Years ago when I was still writing the Children’s Miracle Network Telethon (CMN), I would get a call about every month or so from someone who was interested in producing a telethon and wanted to learn how CMN did it.

Of course I did my level best to dissuade them because who needs the competition, right?

But beyond that everyone that called thought that producing a telethon was a matter of setting up a telephone bank and hiring a camera crew.

If only.

They didn’t know about the $2 million budget, the crew of hundreds, the satellite uplinks and downlinks, the celebrity contract riders, the script of 40,000 words, and a million (no exaggeration) other details.

I'll never forget leading a CNN producer around backstage at the Children's Miracle Network telethon at Disney World and the look of awe on her face. It really was a big, complicated show.

All these years later, telethons are breathing their last, the victim of 500-channel universe and other modern challenges I’ve highlighted before.

Except that as I write this there is a multi-hour telethon called “From the Frontlines” from Moveamericaforward.org streaming on the Internet with the stated intent to send the ‘world’s largest care package’ to the US Troops in Iraq. Their fundraising goal is $500,000.

And they’re doing it on the cheap. It airs exclusively on the Internet on ustream.tv. The format is basically televised talk radio broken up by some interstitials. It looks like they have three cameras. Certain guests also have their own webcams. There’s no studio, just an office with a couple of cheap ENG lighting kits. The ustream.tv site frames the video with a live comment feed, making it more interactive than the time Elvis shot his TV when Robert Goulet appeared on the Mike Douglas Show.
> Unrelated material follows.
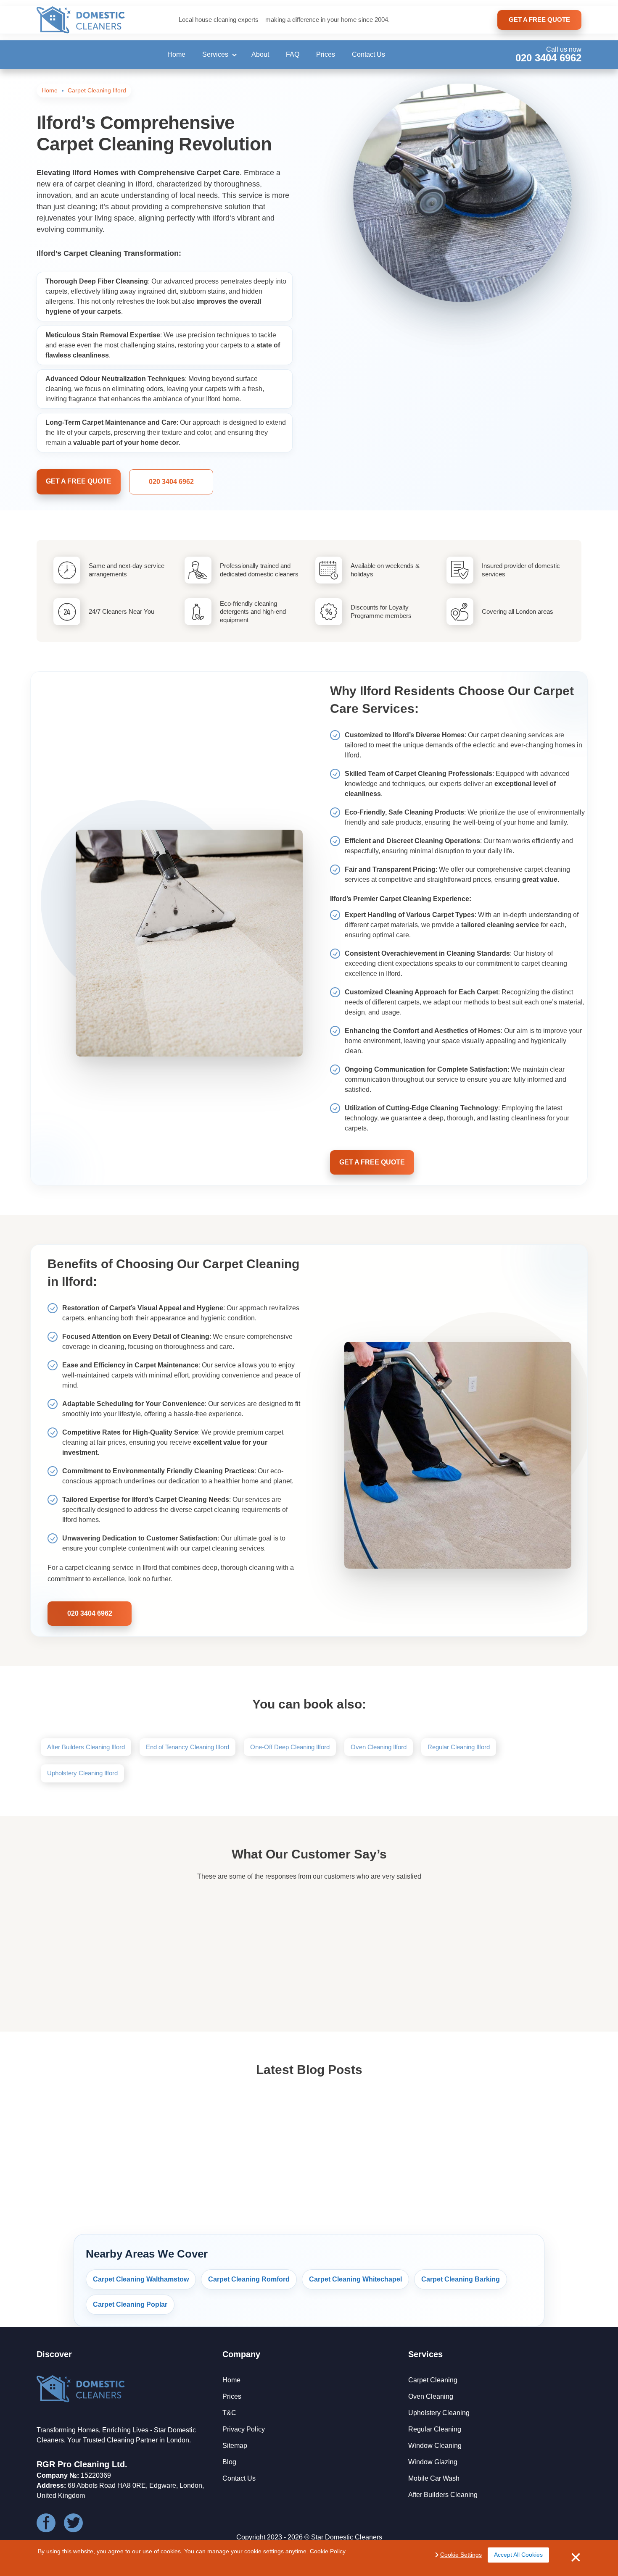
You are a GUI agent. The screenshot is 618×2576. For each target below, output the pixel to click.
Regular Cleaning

It’s a product of Melanie Morgan and Michelle Malkin and a large group of the right of center talking heads and pundits in the United States. The telethon was promoted heavily on conservative talk radio.

This is a first year effort and I can’t find any evidence of sponsors, the bete noire of the few remaining few televised telethons. And, truth be told, because they’re doing this on the cheap, they don’t need sponsors the same way Jerry Lewis’s MDA Telethon does, to cite just one.

The sound is bad. The video is worse. And it's bogging down my Internet connection. Plus, the giving mechanism (which requires you to go to a different website) is awkward to say the least. But by damn I think I’ve just seen the future of telethons!